Posted: February 12, 2008
Alpha Centauri, the closest star system to our Solar System, should harbour detectable Earth-like planets, according to a new study by astronomers at the University of Santa Cruz.
All-sky map showing the location of Alpha Centauri, the closest stellar system to the Sun, and one which may offer favourable conditions to terrestrial life. Image: NOAA.
Computer simulations of planet formation were performed to show that terrestrial planets are likely to have formed around one of the three stars in the system, Alpha Centauri B. Moreover, the planets would have formed in the 'habitable zone", where liquid water can exist on the planet's surface. Although many different simulations were performed, starting with a variety of different initial conditions, in every case a system of multiple planets evolved with at least one planet about the size of Earth.
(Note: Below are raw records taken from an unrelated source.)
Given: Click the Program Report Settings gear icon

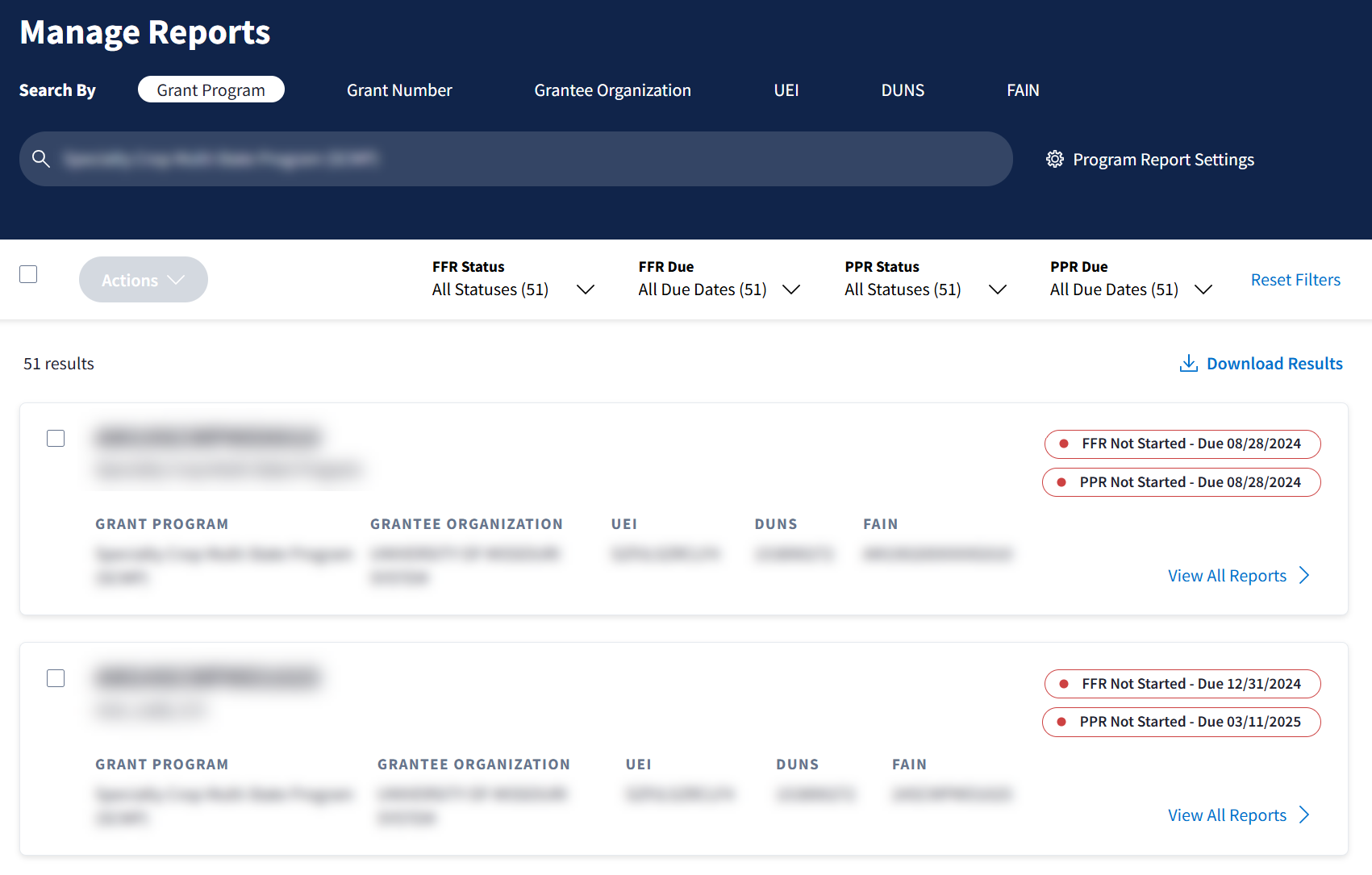Looking at the screenshot, I should coord(1055,159).
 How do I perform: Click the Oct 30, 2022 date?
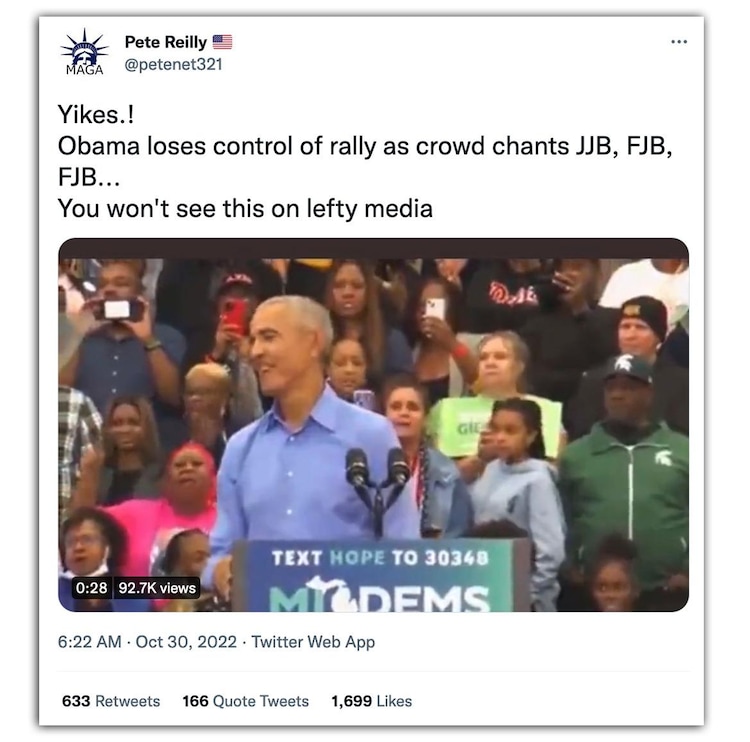[186, 642]
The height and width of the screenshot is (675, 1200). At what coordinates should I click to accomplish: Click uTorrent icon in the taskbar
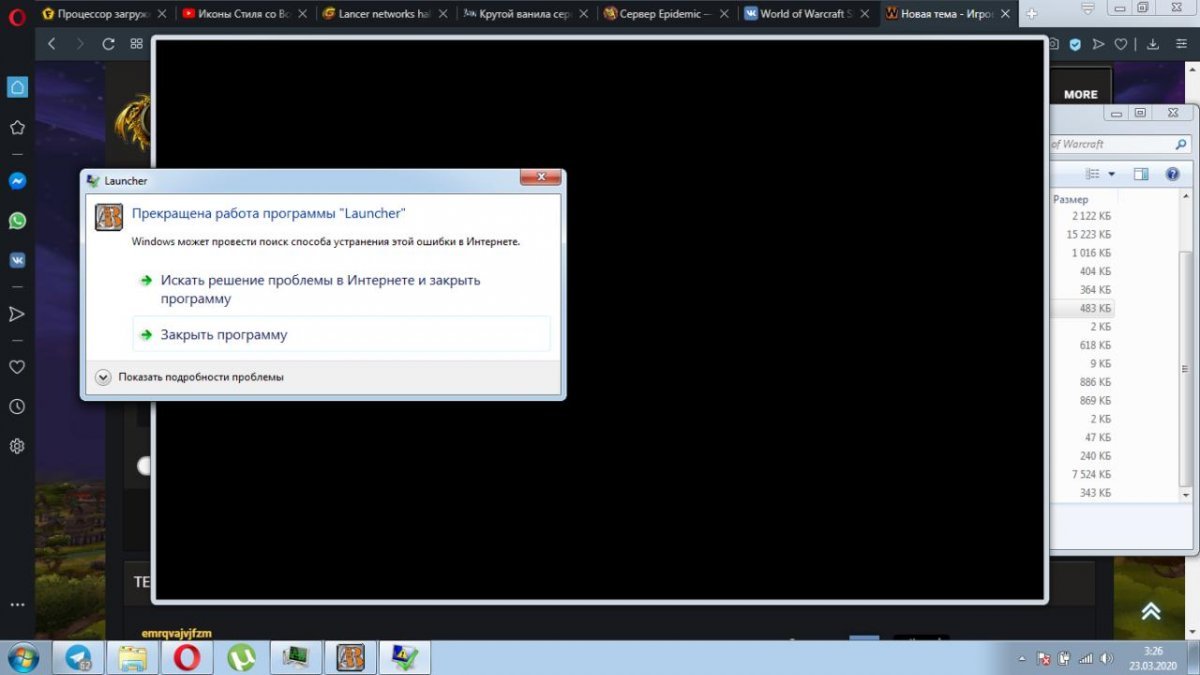click(x=241, y=657)
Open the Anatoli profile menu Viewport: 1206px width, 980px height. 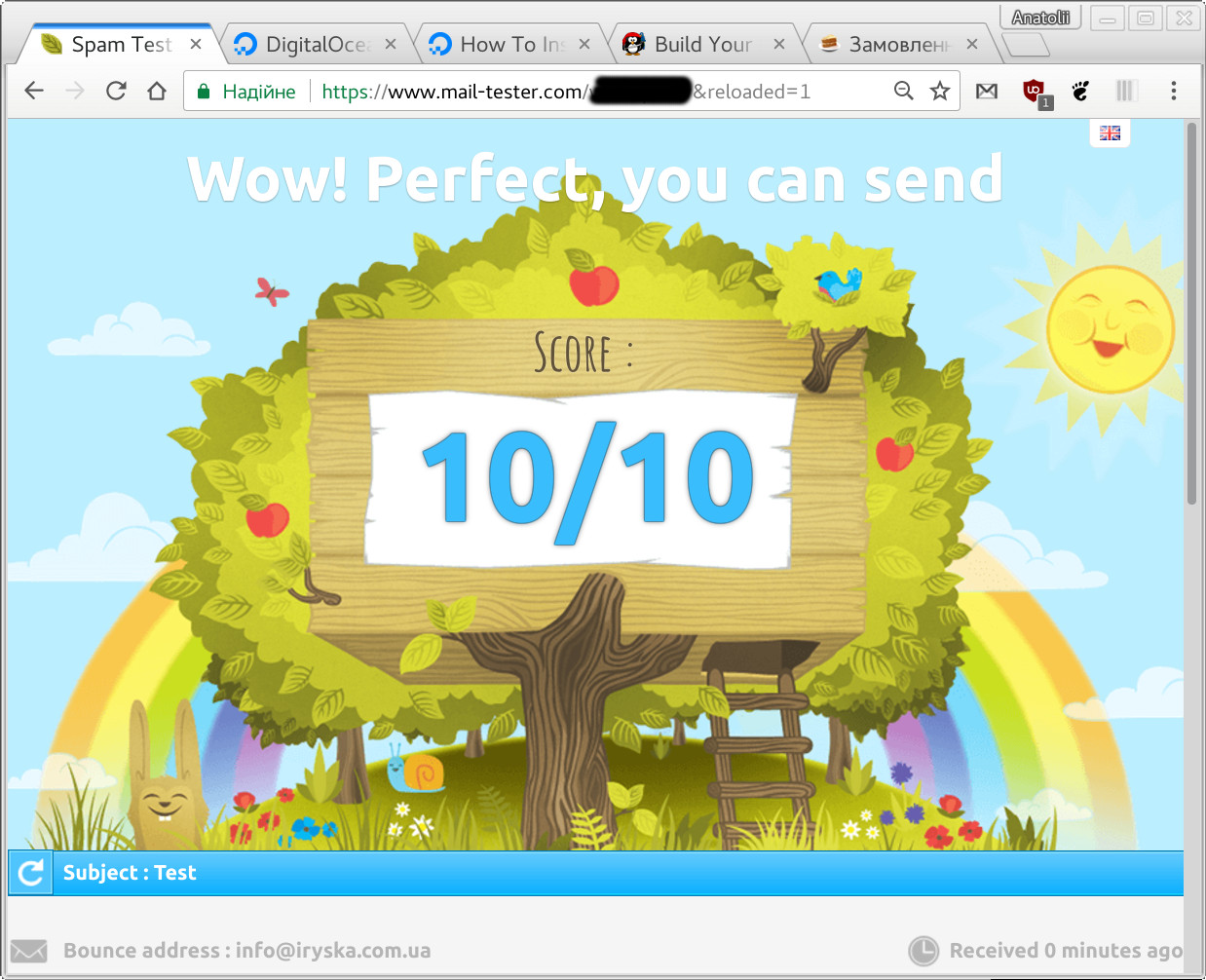coord(1039,17)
The team are confident that a rocky, Earth-like planet could be detected around Alpha Centauri A using the existing Doppler detection method, which has already revealed the majority of the 228 known extrasolar planets. "If they exist, we can observe them," said Guedes, who is the first author on the paper describing the new findings. The Doppler method measures the shift in light from a star to detect the tiny wobble induced by the gravitational tug of an orbiting planet. Detecting small planets is particularly challenging because of the relatively small wobble induced in the parent star, and around five years worth of observations would be needed to detect an Earth-like planet around Alpha Centauri B. But this star offers favourable observing conditions because its position in the sky gives it a long period of observability from the Southern Hemisphere each year. An observation program using the 1.5 metre telescope at the Cerro Tololo Inter-American Observatory in Chile is planned to intensively study Alpha Centauri A and B in the hope to detect real planets similar to the ones that emerged in the computer simulations. "I think the planets are there, and it's worth a try to have a look," co-author Laughlin said.